Start of EXCERPT TO READ
I'm right there with you. My ob gave me some hope that we'd have our baby over the weekend but nothing. I have had some contractions but nothing to get excited about. So, my next ob appt is Wednesday and I'm hoping to miss it. If not I guess I'll schedule an induction probably Friday or Monday, if allowed.
I was really disappointed about no baby or labor. Trying to stay upbeat and relax today.
Oh no danib, hopefully they figure everything out? Will this mess up his schedule? @sarahwithanh, I hope your MIL and BIL aren't bad, but if they are, you can commiserate with me! My MIL IS A PITA! She means well but she raised all her kids to be dependent on her (even as adults) and hasn't adjusted well to her boys marrying strong women who have given them confidence to depend on themselves. waitwhat, +1 to snow and being excited for thanksgiving! We're having Turducken!!! And decorating... we may be married to the same guy! No music or decorations until after thanksgiving!?! tjanca22, I'm sorry she got your hopes up... but do you want to be induced before or after thanksgiving? I'd go after as I love food but I'm a fat girl who loves her food! sophiegrace, I hated naps during the day when I was younger but working on tugboats made it easier for me. (You work in 6 hour shifts twice a day). So as long as I got 7 hours sleep in a 24 hour period, I was functioning.
End of EXCERPT TO READ
Start of DATA SUPPLIED
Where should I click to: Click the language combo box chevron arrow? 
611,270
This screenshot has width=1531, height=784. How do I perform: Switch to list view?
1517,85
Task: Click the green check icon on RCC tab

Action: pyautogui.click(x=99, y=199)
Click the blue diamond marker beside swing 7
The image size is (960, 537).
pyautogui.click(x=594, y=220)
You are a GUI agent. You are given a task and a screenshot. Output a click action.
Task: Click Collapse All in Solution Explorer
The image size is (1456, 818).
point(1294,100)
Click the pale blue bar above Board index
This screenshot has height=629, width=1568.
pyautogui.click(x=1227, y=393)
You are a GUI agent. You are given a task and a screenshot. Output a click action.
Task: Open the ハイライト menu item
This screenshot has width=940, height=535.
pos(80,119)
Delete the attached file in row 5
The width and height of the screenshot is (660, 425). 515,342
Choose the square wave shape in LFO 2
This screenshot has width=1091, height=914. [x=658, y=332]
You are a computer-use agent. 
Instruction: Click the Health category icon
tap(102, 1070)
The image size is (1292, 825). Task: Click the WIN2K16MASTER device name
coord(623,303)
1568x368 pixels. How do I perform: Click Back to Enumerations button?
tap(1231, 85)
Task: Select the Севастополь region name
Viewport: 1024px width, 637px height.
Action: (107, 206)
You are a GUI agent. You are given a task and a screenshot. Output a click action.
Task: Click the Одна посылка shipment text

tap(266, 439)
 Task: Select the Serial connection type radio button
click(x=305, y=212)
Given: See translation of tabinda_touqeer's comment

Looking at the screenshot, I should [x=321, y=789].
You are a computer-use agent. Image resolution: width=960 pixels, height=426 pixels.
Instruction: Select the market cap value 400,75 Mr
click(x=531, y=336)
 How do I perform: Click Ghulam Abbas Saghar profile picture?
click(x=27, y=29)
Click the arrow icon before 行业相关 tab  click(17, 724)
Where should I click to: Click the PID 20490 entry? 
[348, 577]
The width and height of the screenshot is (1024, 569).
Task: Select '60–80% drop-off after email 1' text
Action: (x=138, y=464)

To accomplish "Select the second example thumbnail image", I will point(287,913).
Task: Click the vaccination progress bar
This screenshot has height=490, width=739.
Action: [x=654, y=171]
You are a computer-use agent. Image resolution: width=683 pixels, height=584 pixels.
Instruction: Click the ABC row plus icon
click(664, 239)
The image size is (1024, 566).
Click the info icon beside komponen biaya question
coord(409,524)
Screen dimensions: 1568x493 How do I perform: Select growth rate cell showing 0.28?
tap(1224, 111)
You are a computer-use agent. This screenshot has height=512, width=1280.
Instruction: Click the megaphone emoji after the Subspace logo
End of DATA SUPPLIED
> AIM OF THE EXERCISE
Please write out the forum posts about waiting for a baby in full, word for word. The records can be set aside, as nothing in them is needed.

> RESPONSE AREA
I'm right there with you. My ob gave me some hope that we'd have our baby over the weekend but nothing. I have had some contractions but nothing to get excited about. So, my next ob appt is Wednesday and I'm hoping to miss it. If not I guess I'll schedule an induction probably Friday or Monday, if allowed.
I was really disappointed about no baby or labor. Trying to stay upbeat and relax today.
Oh no danib, hopefully they figure everything out? Will this mess up his schedule? @sarahwithanh, I hope your MIL and BIL aren't bad, but if they are, you can commiserate with me! My MIL IS A PITA! She means well but she raised all her kids to be dependent on her (even as adults) and hasn't adjusted well to her boys marrying strong women who have given them confidence to depend on themselves. waitwhat, +1 to snow and being excited for thanksgiving! We're having Turducken!!! And decorating... we may be married to the same guy! No music or decorations until after thanksgiving!?! tjanca22, I'm sorry she got your hopes up... but do you want to be induced before or after thanksgiving? I'd go after as I love food but I'm a fat girl who loves her food! sophiegrace, I hated naps during the day when I was younger but working on tugboats made it easier for me. (You work in 6 hour shifts twice a day). So as long as I got 7 hours sleep in a 24 hour period, I was functioning.